Source: GitLab Blog | Author: Valerie Silverthorne
소프트웨어가 세계를 먹고 있고 세계적으로 소프트웨어 개발자가 부족하다면 기업들이 어떻게 살아남을 수 있을까?
정답은 시민 개발자(citizen developer)입니다. 시민 개발자는 공식적인 개발자 배경 없이 코드를 작성할 수 있습니다. 두 가지 유형의 도구는 이것이 가능하도록 합니다. 낮은 코드 옵션들은 시민 개발자들이 코딩 기술 중에서 가장 초보적인 것만을 사용해도 앱을 구축할 수 있게 하는 반면, 코드 없는 솔루션은 일반적으로 다른 개발자가 사전 조립한 코드 부분을 사용하여 앱 또는 앱의 일부를 구축할 수 있는 WYSIWYG입니다.
Low-code and no-code tools have been available for a long time – 4GL, computer-assisted software engineering (CASE) and rapid application development (RAD) tools were all precursors – and according to IDC, today their use is on the rise. In fact out of 23.4 million developers worldwide in 2019, IDC said 1.76 million of them are low-coders, representing 7.5% of the total. There were also 810,000 no-code developers worldwide last year, according to IDC’s Market Perspective: Low-Code and No-Code Developer Census, 2019: Growth Begins in Earnest report.

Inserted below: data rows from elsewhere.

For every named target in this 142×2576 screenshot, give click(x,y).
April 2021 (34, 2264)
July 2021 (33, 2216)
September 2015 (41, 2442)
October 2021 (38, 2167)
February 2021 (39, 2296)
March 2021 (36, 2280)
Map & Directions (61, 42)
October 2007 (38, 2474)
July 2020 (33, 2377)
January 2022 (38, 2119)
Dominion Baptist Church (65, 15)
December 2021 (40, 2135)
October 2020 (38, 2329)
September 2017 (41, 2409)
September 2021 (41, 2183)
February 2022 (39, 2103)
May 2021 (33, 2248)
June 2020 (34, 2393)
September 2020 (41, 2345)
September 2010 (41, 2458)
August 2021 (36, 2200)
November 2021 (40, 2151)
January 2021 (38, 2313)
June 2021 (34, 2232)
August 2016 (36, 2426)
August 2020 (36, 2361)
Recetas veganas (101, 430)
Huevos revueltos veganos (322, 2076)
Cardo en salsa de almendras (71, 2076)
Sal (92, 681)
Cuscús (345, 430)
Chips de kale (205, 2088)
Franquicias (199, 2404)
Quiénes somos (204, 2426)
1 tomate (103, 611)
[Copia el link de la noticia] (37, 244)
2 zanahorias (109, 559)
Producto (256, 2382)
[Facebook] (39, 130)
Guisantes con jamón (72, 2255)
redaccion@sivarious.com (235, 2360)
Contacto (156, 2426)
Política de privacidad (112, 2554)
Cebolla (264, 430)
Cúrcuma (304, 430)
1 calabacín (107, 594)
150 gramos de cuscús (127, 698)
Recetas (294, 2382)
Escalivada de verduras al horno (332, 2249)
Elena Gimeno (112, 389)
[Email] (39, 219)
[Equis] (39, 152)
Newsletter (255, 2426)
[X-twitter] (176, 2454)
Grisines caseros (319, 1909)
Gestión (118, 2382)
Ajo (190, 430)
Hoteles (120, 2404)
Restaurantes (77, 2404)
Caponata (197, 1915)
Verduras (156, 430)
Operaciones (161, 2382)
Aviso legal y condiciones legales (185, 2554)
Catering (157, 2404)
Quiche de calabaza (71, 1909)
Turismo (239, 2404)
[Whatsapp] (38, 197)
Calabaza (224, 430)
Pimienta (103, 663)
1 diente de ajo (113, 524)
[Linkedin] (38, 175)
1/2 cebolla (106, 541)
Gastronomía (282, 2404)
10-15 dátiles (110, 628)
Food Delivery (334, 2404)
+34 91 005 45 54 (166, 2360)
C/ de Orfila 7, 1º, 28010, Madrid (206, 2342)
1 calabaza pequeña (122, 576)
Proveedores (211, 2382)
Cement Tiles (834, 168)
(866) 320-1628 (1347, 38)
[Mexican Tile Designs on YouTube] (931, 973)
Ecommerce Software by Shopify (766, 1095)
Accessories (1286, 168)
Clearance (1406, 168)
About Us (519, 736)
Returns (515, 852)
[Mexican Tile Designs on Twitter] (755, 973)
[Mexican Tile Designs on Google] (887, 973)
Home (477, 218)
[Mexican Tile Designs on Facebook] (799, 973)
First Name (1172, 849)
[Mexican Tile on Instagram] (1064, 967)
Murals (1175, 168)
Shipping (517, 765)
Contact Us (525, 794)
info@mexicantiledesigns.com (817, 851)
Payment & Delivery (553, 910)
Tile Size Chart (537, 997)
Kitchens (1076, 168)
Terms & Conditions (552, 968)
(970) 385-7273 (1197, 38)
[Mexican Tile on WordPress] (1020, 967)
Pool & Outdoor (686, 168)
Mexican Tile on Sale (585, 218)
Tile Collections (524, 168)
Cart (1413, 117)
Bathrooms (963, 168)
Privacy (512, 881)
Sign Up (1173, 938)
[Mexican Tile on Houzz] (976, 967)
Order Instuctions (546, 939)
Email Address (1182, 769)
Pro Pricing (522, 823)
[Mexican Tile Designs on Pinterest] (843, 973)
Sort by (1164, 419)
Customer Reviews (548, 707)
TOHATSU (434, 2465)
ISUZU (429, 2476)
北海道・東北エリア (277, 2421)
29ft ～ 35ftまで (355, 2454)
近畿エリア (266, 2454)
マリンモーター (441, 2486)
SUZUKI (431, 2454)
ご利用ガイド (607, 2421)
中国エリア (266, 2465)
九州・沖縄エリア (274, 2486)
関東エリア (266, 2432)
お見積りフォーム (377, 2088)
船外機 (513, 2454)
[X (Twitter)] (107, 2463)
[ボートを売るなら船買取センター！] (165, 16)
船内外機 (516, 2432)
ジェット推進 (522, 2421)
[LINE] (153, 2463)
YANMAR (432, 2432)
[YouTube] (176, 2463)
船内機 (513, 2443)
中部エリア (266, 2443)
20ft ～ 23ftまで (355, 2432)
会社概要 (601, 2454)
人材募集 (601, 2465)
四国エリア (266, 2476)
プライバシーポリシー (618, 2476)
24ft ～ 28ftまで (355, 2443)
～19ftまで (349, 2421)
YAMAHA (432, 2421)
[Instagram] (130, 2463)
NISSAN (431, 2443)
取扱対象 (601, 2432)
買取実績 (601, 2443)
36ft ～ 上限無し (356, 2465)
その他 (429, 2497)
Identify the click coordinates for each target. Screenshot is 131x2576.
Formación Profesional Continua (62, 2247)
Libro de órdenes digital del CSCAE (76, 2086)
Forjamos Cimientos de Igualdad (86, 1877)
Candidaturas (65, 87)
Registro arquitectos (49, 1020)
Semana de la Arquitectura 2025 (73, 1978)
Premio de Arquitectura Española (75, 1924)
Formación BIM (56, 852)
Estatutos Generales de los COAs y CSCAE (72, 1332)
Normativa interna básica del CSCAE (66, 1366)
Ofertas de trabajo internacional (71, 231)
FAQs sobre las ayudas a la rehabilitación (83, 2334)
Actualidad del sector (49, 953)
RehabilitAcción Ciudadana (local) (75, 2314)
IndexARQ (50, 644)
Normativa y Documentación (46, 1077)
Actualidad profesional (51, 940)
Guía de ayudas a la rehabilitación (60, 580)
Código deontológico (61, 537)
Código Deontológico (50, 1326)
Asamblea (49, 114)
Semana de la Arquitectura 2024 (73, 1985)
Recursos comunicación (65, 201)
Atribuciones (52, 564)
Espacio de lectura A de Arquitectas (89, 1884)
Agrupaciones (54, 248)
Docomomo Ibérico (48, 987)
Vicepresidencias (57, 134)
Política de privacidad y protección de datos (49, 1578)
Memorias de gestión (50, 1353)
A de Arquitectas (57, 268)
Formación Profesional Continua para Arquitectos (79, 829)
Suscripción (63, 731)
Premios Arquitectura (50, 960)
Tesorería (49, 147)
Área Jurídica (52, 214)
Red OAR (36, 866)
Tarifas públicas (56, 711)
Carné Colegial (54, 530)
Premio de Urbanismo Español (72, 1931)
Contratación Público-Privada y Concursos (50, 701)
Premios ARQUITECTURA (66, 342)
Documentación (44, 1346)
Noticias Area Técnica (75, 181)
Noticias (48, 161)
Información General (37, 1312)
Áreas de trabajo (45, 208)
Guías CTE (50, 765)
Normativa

Given the growing popularity, it’s not surprising the GitLab development team is taking a hard look at how to leverage and/or integrate low-code functionality into our tool. Recently CEO Sid Sijbrandij sat down with senior product marketing manager Parker Ennis to talk about the role low-code solutions can and should play at Gitlab.
“So what I like about low code is the potential to have more people programming,” Sid tells Parker. And Parker is definitely enthusiastic as well. “What interests me in low code is providing the ease of getting into something like coding,” he explains. “There’s a high barrier of entry when it comes to programming. I found that first hand when I was an undergrad trying to learn Ruby on Rails. It was an intimidating, tough experience but for other people it’s something innate inside them. One of the really cool benefits of low code is you can have people starting to learn how to code without the intimidating factor.”
Also there’s no question there are simply not enough people with coding skills to fill the demand for software, Parker says, pointing to data from industry analyst and blogger James Governor who says the world will need around 100 million developers in 10 years. Remember, we’re at just one quarter of that today.
Parker is particularly excited about the potential of low code tools to get kids interested in programming at an early age. “How can we educate the next generation in how to solve the problems we are creating today?” he asks. “Low code is a viable option.”
Meanwhile today at GitLab we’re looking at ways we can make it easier to integrate low code tools into our workflow, Parker says. We might go further than that if a viable open source low-code tool arrives on the market.